The screw-top fits on wide mouth mason jars and has small holes on top, to allow air to leave as the pressure builds, but with plastic coverings to keep an airlocked environment. This prevents you from having to “burp” the fermenting food daily.
This fermentation kit includes 3 tops and springs, and they are built well, so these should last for years to come.
- 1 1/2- 2 Pounds cabbage (1 head of cabbage)
- 2 tbsp Salt (non-iodized salt)
Preparing Your Sauerkraut
- Begin by rinsing your cabbage heads and removing any blemished or coarse leaves from the outside. Cut your cabbage into quarters and remove the core of the cabbage head.
- Thinly slice your cabbage into evenly sliced pieces. This will ensure that all the cabbage ferments at the same pace, creating better consistency and flavor in your sauerkraut. You can use a knife, or slice with a box grater.
- Place all your cabbage in a bowl and pour 2 tbsp of salt over the cabbage. Using your hands, or even a potato masher or cabbage crusher, knead the cabbage until the cabbage begins to sweat and create its own brine. The brine will begin to pool at the bottom of the bowl. When you squeeze the cabbage and liquid runs freely, you are ready. If it seems to take too long, you may have to allow the cabbage to sit for 15 or 30 minutes to allow to salt to do its work.
- Place cabbage in 1 quart mason jars until 75% full. Be sure to pack the cabbage down so that you can squeeze as much in there as possible. The brine should cover the cabbage. You will need to have 2 inches of headspace. With one head of cabbage, I was able to fill two 1 quart-sized mason jars of sauerkraut.
- Use the Truleaf Market’s Fermentation kit to push the cabbage below the brine and secure the top. Place the sauerkraut in a cool (60-70 degrees), dark location. Check on the ferment daily to be sure that the cabbage is under the brine.
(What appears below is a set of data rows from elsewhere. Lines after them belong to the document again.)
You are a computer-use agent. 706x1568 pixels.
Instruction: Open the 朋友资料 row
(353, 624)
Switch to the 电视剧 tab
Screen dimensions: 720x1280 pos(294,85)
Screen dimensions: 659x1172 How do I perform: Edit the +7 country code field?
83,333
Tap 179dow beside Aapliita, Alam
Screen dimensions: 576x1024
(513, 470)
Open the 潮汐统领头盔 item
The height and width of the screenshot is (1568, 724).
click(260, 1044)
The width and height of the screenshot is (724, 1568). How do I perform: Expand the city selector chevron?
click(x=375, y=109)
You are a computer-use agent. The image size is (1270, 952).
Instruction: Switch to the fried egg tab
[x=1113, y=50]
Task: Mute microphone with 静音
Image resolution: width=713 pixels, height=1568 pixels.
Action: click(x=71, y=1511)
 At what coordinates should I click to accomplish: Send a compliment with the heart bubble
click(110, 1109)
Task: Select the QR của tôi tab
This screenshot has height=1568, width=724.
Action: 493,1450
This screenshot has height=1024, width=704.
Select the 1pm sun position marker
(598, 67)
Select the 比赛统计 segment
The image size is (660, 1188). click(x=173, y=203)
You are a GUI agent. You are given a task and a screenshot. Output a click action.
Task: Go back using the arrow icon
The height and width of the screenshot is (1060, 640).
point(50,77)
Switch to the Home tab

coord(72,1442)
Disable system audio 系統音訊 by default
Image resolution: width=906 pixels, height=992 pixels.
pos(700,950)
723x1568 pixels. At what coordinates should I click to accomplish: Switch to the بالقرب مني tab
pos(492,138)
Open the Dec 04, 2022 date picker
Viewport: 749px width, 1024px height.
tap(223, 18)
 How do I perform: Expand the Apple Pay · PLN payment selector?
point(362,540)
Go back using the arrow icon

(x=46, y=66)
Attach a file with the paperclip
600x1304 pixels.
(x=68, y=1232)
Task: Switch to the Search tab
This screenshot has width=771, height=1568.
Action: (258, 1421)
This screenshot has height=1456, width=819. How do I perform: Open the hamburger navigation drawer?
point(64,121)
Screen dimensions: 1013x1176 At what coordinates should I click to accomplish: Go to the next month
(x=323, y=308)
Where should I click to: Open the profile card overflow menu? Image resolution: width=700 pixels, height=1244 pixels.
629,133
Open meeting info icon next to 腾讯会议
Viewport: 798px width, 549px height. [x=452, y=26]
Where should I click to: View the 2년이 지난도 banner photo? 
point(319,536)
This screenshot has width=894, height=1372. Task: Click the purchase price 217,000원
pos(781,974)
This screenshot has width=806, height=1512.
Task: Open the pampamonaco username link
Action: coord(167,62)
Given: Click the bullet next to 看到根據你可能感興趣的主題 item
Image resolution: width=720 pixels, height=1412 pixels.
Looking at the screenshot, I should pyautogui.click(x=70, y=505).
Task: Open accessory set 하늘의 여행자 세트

- If you notice air pockets or floating cabbage pieces, carefully remove the lid and spring, and push the cabbage down to remove air bubbles. Carefully fish out any floating cabbage so that it does not mold. Be sure to wash your hands before placing them in a jar, to prevent introducing bacteria to the fermentation process.
- You can taste your sauerkraut on Day 4 and decide how long you want to ferment it. I usually don’t stop fermenting for at least 14 days, although my husband likes it fermented for much longer. There are some who say that sauerkraut should be fermented for at least 6 months.
Once your sauerkraut is done fermenting and is the flavor you desire, remove the fermentation lid and spring and also any buildup that has happened on the top of the sauerkraut. However, leave the brine as the sauerkraut will need to stay under the brine.
Move the jars to cold storage (like the refrigerator). The sauerkraut will continue to ferment slowly, but the flavors will stay pretty much the same once chilled. Sauerkraut doesn’t really go bad once it has been refrigerated.
Enjoy Your Sauerkraut
Sauerkraut is a great option on top of bratwurst or other cured meats. Many people will eat it in fork fulls by itself. Enjoy your sauerkraut in whatever way you like best and try fermenting other vegetables as well!